=== ASSIGNMENT ===
Your answer must contain each line of the listing in which "heading" appears, copied in full.

=== GIVEN INFORMATION ===
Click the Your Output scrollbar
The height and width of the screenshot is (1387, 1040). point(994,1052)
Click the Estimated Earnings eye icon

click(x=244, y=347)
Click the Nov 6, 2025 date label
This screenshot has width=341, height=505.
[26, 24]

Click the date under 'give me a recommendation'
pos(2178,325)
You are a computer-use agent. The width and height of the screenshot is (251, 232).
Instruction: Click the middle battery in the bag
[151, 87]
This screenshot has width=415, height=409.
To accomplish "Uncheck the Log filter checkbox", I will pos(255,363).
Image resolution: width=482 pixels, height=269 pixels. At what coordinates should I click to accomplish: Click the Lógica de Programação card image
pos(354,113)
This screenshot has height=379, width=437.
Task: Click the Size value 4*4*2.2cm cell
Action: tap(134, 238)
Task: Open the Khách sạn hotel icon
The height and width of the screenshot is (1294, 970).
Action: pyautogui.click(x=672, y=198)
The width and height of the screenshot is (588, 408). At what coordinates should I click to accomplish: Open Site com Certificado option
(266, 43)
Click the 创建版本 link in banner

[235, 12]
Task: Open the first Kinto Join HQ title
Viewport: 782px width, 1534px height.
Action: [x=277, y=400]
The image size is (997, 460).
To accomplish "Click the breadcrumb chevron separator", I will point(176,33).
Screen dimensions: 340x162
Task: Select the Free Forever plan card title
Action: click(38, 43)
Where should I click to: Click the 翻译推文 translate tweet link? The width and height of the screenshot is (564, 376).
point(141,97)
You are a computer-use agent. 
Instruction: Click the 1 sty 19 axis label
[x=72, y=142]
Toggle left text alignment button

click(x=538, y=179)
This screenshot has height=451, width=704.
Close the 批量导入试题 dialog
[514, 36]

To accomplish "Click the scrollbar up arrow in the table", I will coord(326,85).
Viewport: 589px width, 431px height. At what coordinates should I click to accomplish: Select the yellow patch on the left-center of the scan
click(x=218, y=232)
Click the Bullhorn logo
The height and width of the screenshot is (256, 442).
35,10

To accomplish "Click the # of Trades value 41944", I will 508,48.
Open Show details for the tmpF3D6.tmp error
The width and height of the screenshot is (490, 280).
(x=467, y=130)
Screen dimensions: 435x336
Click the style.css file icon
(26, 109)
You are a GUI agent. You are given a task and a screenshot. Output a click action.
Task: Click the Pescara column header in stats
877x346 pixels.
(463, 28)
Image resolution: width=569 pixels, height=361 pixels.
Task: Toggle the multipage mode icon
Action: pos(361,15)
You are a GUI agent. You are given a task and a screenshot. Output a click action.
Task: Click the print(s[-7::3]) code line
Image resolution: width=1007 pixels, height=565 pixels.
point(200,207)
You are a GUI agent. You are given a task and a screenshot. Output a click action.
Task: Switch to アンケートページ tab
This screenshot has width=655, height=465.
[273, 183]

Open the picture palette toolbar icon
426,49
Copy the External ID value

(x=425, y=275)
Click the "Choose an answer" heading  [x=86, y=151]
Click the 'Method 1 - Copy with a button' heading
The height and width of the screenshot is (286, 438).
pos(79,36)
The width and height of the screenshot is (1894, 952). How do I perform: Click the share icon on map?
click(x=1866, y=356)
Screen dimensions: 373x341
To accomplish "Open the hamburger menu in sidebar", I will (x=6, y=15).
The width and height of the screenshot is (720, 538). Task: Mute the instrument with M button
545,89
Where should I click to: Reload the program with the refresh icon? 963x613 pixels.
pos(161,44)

=== FINAL ANSWER ===
Click the "Choose an answer" heading  [x=86, y=151]
Click the 'Method 1 - Copy with a button' heading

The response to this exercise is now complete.